Tests for sameness of peak of two continous distributions

Christoph Ruehlemann

unread,

Feb 26, 2013, 11:54:54 AM2/26/13

to corplin...@googlegroups.com, Franca Kirchberg

Dear all,

Suppose you have two continuous distributions X and Y (for positions of certain items in texts, expressed as values ranging between 0 and 1), and you assume for certain reasons that they will have their *peaks* in the same positional segment (say, between 0.8 and 0.9). Suppose further your histograms and estimated density curves for the two distributions suggest that you are right (that the distributions have their peaks in the same segment; see below), how can you formulate appropriate hypotheses and how can you test them?

Best

Chris

Stefan Th. Gries

unread,

Feb 26, 2013, 12:03:26 PM2/26/13

to corplin...@googlegroups.com

Any reason you don't simply do ks.test?
STG
--
Stefan Th. Gries
-----------------------------------------------
University of California, Santa Barbara
http://www.linguistics.ucsb.edu/faculty/stgries
-----------------------------------------------

Christoph Ruehlemann

unread,

Feb 26, 2013, 12:28:30 PM2/26/13

to corplin...@googlegroups.com

Because ks.test seems to test whether the two distributions seen as a whole are different. What I am interested in is more specific: I'd like to test whether the distributions have their highest frequencies in the same value segment ...

--
You received this message because you are subscribed to the Google Groups "CorpLing with R" group.
To unsubscribe from this group and stop receiving emails from it, send an email to corpling-with...@googlegroups.com.
To post to this group, send email to corplin...@googlegroups.com.
Visit this group at http://groups.google.com/group/corpling-with-r?hl=en.
For more options, visit https://groups.google.com/groups/opt_out.

Stefan Th. Gries

unread,

Feb 26, 2013, 12:39:03 PM2/26/13

to corplin...@googlegroups.com

> Because ks.test seems to test whether the two distributions seen as a whole are different. What I am interested in is more specific: I'd like to test whether the distributions have their highest frequencies in the same value segment ...
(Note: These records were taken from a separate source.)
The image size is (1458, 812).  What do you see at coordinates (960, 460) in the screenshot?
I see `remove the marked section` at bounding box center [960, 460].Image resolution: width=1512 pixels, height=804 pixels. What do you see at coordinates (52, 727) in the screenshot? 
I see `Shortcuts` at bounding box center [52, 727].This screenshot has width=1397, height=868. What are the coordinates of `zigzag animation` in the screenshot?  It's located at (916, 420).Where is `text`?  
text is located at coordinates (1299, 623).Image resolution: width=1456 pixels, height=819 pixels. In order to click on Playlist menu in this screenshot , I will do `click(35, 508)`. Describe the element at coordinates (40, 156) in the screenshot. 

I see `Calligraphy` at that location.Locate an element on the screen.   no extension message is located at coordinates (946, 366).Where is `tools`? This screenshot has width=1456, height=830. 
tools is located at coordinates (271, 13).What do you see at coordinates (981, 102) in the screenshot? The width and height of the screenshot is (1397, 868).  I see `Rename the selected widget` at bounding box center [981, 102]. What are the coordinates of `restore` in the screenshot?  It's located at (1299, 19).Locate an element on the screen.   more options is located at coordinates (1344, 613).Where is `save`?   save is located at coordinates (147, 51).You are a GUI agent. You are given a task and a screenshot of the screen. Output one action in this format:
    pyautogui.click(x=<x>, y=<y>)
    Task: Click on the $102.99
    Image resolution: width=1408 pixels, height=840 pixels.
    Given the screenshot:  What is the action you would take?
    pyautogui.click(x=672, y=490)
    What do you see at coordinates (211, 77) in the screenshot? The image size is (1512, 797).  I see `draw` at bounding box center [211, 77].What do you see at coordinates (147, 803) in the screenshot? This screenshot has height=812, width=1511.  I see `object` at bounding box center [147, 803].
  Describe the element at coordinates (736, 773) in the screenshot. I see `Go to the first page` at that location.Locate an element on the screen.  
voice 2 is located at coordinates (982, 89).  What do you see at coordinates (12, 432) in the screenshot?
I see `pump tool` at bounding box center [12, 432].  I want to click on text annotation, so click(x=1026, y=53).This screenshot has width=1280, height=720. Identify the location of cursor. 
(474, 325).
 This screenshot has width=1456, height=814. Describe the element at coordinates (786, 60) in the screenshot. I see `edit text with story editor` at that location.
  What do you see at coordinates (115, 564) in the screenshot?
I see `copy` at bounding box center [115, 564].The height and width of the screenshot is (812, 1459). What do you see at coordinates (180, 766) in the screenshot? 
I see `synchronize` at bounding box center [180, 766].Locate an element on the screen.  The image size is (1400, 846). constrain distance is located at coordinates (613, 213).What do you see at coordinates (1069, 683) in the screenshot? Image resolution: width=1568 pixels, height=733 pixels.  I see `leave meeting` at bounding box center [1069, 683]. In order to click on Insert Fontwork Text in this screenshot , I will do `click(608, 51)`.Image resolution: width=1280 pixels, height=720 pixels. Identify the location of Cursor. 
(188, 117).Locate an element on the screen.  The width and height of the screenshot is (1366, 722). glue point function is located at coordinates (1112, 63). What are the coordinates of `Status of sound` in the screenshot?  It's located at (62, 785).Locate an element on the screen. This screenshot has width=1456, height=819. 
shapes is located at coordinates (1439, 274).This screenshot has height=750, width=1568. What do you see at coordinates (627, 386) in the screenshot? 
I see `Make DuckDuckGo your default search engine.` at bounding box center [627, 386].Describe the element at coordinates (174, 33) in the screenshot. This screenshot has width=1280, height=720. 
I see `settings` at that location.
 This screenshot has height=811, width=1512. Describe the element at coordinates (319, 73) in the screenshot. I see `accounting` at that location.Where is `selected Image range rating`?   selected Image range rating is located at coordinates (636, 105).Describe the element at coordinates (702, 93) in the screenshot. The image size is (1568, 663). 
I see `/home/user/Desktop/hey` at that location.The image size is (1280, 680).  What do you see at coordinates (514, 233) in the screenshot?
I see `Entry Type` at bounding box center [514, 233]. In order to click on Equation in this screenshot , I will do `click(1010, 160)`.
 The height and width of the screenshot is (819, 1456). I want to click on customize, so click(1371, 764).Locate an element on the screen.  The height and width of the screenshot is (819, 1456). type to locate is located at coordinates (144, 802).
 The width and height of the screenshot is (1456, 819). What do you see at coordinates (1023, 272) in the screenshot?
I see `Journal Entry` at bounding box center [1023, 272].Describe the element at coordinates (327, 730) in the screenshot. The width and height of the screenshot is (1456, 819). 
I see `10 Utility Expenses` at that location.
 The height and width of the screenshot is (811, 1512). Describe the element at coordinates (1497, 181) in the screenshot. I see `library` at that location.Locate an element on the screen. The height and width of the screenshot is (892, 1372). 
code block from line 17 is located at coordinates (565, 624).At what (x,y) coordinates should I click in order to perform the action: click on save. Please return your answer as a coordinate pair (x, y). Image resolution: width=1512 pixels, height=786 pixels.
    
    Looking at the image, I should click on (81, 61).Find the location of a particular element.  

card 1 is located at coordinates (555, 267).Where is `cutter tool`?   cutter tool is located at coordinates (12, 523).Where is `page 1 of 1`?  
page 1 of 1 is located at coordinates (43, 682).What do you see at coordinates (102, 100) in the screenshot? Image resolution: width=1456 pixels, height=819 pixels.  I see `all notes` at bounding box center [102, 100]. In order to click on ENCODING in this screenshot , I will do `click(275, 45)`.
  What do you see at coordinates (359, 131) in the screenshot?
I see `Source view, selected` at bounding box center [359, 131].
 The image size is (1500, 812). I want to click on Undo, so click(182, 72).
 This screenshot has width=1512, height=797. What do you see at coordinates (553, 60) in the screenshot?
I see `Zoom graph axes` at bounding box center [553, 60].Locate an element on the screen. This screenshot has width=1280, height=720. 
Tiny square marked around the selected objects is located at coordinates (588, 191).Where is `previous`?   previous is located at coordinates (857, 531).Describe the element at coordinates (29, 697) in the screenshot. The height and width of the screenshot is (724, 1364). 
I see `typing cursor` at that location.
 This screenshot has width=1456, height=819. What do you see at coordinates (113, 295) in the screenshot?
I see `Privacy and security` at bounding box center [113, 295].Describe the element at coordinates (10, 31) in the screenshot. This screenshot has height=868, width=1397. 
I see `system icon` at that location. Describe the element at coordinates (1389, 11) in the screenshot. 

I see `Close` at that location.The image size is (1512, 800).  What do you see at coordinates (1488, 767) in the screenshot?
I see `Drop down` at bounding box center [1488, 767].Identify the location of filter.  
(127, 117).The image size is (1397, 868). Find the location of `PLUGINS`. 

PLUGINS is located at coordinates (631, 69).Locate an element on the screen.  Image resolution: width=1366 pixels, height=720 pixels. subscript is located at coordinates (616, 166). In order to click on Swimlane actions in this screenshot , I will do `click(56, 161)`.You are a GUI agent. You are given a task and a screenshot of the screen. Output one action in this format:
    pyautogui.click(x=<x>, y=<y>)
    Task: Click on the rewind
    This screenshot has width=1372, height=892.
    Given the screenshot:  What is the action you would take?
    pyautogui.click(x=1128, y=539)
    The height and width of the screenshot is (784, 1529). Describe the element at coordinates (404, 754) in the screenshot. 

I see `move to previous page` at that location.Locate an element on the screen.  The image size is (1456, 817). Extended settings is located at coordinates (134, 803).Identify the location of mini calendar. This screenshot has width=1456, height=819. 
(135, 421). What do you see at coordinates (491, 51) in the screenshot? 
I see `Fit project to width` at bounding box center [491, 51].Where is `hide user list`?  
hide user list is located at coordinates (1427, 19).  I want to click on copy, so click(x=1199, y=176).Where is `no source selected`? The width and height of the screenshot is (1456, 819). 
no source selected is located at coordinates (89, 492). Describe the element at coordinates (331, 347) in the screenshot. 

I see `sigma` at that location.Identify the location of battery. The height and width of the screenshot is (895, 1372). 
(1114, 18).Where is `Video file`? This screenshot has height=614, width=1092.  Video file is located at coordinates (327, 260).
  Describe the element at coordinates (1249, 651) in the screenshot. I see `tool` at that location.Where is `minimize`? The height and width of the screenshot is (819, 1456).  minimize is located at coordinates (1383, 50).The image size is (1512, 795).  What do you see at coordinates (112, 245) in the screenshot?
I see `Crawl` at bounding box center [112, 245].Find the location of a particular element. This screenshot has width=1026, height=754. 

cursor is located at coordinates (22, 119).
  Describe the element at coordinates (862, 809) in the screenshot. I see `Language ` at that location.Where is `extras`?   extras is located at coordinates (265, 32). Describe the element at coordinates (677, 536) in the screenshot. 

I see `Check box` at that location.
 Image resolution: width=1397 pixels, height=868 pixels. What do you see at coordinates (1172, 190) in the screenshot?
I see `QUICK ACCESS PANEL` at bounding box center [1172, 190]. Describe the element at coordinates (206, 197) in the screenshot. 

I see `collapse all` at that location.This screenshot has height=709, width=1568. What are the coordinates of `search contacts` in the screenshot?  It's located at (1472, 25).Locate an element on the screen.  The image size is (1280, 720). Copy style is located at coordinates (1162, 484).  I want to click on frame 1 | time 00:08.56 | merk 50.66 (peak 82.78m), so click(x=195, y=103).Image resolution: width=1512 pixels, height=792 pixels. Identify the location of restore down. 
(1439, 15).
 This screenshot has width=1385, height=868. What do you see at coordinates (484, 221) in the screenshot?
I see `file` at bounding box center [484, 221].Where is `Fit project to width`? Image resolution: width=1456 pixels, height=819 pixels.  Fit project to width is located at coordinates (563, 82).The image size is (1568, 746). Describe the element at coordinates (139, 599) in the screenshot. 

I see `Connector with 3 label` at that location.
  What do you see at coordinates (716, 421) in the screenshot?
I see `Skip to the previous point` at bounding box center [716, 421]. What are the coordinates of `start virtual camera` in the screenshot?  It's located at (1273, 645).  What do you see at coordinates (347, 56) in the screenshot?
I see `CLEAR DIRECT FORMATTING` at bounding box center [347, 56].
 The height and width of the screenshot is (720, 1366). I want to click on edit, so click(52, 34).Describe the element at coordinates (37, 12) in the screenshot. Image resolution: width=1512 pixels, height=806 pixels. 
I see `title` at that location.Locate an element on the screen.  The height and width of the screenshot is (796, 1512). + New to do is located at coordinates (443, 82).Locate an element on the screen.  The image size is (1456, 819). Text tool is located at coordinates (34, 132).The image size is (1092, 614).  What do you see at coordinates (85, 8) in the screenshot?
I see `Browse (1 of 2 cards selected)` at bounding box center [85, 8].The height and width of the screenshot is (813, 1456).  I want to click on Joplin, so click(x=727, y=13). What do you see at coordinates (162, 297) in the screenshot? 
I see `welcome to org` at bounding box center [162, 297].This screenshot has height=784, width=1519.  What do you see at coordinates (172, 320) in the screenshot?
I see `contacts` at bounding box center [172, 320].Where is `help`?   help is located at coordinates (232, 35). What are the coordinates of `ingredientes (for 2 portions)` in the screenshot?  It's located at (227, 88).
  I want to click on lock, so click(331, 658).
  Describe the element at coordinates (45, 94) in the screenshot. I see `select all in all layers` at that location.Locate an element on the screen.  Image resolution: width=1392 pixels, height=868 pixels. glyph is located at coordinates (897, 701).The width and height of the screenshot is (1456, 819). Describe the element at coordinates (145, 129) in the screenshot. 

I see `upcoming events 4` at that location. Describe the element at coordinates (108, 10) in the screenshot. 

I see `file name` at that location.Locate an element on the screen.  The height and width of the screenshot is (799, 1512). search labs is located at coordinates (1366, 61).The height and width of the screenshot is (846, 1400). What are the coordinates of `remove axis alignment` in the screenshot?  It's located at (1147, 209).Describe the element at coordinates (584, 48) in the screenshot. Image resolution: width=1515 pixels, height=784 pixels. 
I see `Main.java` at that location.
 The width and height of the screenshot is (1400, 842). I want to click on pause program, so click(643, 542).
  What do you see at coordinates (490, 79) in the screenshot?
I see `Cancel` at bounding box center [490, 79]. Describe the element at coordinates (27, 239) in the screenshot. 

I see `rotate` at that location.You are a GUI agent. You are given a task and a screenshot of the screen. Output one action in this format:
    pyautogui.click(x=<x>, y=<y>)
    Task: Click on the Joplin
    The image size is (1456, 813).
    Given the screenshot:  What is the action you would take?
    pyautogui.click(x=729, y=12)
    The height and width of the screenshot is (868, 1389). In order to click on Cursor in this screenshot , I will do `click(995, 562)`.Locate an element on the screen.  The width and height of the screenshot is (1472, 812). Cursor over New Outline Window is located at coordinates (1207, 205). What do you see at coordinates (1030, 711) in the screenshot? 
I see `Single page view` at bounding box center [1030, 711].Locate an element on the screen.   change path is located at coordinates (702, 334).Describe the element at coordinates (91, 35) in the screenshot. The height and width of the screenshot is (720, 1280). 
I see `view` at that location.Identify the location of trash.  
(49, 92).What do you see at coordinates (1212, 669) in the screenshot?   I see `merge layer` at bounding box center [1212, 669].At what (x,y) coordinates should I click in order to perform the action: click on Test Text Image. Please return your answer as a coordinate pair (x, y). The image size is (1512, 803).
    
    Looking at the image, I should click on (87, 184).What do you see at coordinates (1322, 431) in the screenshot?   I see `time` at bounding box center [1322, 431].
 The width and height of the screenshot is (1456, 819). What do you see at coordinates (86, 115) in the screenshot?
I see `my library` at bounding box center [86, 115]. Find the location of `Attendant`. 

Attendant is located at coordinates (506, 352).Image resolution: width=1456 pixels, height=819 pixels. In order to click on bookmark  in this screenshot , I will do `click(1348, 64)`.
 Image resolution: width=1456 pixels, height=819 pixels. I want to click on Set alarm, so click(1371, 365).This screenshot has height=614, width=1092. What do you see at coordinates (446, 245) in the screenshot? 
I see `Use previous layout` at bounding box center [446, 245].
But the ks.test DOES react to that because if the peak of the
cumulative distribution function / density is in different places then
ks.test will be significant even if both vectors have the normal
distribution. The following code shows this clearly by comparing two
normal distributions with the same n (100) and the same sd (2) but
with different means (5 and 3). As you can see, ks.test is ***.

##################
set.seed(1)
qwe <- rnorm(100, 5, 2)
asd <- rnorm(100, 3, 2)
par(mfrow=c(3,2))
plot(qwe, col="blue") # panel 1
plot(asd, col="red") # panel 2
hist(qwe, xlim=c(0,10), ylim=c(0, 0.4), freq=FALSE, col="blue") # panel 3
lines(density(qwe), col="blue"); lines(density(asd), col="red")
hist(asd, xlim=c(0,10), ylim=c(0, 0.4), freq=FALSE, col="red") # panel 4
lines(density(asd), col="red"); lines(density(qwe), col="blue")
plot(ecdf(qwe), xlim=c(0,10), col="blue") # panel 5
lines(ecdf(asd), col="red", lwd=0.5, pch="")
plot(ecdf(asd), xlim=c(0,10), col="red") # panel 6
lines(ecdf(qwe), col="blue", lwd=0.5, pch="")
par(mfrow=c(1,1))

ks.test(qwe, asd)
##################

STG
--
Stefan Th. Gries
-----------------------------------------------
University of California, Santa Barbara
http://www.linguistics.ucsb.edu/faculty/stgries
-----------------------------------------------

Christoph Ruehlemann

unread,

Feb 26, 2013, 12:55:12 PM2/26/13

to corplin...@googlegroups.com

Cool stuff!! Thank you.

So, if the test is not significant, that is conclusive evidence that the two distributions must have their peak in the same segment?

Stefan Th. Gries

unread,

Feb 26, 2013, 12:58:43 PM2/26/13

to corplin...@googlegroups.com

Well, I am not the foremost expert on distribution fitting, but I
think it's one strategy to test it, yes. Another one, but more
involved, would be to do chi-squared tests for goodness of fit.

Christoph Ruehlemann

unread,

Feb 27, 2013, 11:28:38 AM2/27/13

to corplin...@googlegroups.com, Franca Kirchberg

Still grappling with this issue ...

If theoretical premises and visual inspection of the data suggest that two continuous distributions are the same, how can I formulate the hypotheses to test for that assumed sameness?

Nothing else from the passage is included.